Section 63 of The Criminal Justice and Immigration Act 2008 - History - Notable Uses

Notable Uses

A 20-year-old St Helens man was prosecuted on 10 February 2009 for having "extreme" images involving women and animals. The images were reported by a PC repair shop. He was given an 18-month supervision order, 24 hours at an attendance centre and had to pay costs of £65.

As of June 2009 The Register claimed that according to their sources in law enforcement, there have been two or three prosecutions against people selling Chinese pirated DVDs (which include some bestiality DVDs). A later case in 2010 also involved the use against someone selling pirated DVDs. In January 2011, a South African national living in Berkshire was sentenced to 12 months in prison (followed by deportation) for having downloaded 261 videos of people having sex with dogs, pigs, horses and donkeys. He also received additional concurrent sentences of two months and one month for four images of children which he had also downloaded, allegedly inadvertently.

On 31 December 2009, a man was found not guilty under the law; he was cleared by a judge, after the prosecution offered no evidence against him.
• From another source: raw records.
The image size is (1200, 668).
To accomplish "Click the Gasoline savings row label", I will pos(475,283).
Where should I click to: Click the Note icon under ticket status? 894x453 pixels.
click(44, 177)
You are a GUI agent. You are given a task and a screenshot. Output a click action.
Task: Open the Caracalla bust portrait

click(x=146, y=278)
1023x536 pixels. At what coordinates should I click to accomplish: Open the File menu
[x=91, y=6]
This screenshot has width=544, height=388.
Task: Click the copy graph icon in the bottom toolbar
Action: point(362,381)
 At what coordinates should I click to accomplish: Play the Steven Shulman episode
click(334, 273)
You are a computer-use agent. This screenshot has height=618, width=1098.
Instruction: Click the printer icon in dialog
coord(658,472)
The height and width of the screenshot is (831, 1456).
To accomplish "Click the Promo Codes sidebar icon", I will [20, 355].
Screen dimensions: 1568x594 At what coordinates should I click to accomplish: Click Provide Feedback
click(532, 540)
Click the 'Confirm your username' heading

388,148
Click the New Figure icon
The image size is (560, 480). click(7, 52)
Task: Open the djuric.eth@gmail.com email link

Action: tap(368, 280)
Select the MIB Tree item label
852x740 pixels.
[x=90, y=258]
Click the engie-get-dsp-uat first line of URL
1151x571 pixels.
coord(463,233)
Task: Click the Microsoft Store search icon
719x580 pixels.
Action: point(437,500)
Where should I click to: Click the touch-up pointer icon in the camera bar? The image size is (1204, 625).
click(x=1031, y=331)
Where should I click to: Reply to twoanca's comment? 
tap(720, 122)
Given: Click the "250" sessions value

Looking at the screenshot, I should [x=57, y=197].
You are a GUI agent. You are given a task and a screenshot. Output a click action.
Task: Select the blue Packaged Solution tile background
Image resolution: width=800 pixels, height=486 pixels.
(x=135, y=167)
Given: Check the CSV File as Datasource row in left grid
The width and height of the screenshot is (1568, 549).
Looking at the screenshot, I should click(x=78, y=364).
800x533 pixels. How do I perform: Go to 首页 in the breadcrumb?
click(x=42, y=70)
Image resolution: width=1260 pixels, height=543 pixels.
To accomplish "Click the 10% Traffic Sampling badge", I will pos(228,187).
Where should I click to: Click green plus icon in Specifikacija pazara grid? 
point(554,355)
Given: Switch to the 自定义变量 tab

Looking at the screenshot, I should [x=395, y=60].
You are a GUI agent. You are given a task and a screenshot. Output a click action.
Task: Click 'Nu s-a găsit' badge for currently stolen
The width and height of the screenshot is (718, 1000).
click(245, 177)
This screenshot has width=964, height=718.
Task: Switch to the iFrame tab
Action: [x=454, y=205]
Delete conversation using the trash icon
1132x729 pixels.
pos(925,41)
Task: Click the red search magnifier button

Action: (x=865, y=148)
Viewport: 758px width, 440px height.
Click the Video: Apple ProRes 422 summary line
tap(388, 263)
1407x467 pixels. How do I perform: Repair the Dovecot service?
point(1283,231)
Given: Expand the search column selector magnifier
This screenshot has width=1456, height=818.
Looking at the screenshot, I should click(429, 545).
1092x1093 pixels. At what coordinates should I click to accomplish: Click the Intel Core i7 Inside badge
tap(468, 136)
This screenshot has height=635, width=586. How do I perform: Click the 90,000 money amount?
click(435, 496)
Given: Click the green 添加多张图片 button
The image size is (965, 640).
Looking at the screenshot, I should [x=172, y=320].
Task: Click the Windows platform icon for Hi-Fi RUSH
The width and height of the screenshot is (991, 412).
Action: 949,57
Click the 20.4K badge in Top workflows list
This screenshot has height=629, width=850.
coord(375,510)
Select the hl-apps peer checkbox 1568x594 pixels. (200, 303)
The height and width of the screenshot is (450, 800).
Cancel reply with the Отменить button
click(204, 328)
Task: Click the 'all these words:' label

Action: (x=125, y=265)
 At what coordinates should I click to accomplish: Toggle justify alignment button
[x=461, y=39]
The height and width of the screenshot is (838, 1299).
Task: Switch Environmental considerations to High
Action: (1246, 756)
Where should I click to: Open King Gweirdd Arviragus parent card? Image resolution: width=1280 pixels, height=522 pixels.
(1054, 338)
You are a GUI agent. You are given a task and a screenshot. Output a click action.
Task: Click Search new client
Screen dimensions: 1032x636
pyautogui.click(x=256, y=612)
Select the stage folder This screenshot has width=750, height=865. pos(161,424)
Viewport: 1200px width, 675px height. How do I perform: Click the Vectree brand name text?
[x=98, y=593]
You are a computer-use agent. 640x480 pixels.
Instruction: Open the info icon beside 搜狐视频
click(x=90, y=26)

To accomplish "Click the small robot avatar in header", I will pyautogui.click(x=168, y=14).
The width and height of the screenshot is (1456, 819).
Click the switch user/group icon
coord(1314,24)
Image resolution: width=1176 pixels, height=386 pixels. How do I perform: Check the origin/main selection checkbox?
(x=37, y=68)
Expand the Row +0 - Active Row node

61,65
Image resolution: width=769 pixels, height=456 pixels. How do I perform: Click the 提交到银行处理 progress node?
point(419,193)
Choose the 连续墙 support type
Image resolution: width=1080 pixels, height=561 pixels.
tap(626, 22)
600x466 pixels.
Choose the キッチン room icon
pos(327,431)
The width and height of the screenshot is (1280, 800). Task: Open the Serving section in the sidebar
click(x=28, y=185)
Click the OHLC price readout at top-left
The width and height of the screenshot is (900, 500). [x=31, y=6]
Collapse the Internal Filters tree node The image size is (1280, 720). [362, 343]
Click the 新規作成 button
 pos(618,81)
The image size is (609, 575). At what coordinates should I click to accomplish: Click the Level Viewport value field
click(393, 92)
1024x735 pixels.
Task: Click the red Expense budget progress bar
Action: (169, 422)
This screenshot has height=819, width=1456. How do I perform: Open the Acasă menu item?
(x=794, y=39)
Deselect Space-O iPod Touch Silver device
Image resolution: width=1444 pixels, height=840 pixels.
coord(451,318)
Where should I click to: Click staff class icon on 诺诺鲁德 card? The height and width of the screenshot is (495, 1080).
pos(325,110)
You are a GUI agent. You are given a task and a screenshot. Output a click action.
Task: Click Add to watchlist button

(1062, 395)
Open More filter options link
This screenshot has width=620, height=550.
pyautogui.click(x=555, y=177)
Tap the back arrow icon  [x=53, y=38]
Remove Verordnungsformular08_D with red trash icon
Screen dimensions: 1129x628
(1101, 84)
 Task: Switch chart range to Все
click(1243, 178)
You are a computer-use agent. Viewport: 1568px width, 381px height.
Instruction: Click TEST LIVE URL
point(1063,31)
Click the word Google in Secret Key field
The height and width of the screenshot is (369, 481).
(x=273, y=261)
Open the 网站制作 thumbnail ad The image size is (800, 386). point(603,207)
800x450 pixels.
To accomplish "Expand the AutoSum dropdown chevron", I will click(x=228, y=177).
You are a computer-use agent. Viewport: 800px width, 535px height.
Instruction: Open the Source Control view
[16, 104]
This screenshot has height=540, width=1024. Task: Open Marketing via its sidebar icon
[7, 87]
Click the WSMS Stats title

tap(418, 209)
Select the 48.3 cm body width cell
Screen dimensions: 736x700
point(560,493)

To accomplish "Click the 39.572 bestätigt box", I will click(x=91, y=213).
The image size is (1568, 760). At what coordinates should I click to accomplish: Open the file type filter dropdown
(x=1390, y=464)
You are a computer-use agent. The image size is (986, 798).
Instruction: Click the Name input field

The film he was charged with possessing depicted a sexual act with a tiger, but it emerged that the tiger in the film was not real and the image was a joke. Police and prosecutors admitted that they had not watched the film with sound turned on. In March 2010, the same man pleaded guilty on a second charge for a six-second video clip involving humans, having been told by his legal aid defence team that this was his only chance to avoid prison. However, when a judge told him to prepare for a custodial sentence he changed his plea to not guilty, having taken advice from the pressure group Backlash,. A new trial was arranged, but the prosecution chose to withdraw charges before it could begin. The law has been used against people possessing only images of human adults (as opposed to the animal clauses), who have pleaded guilty.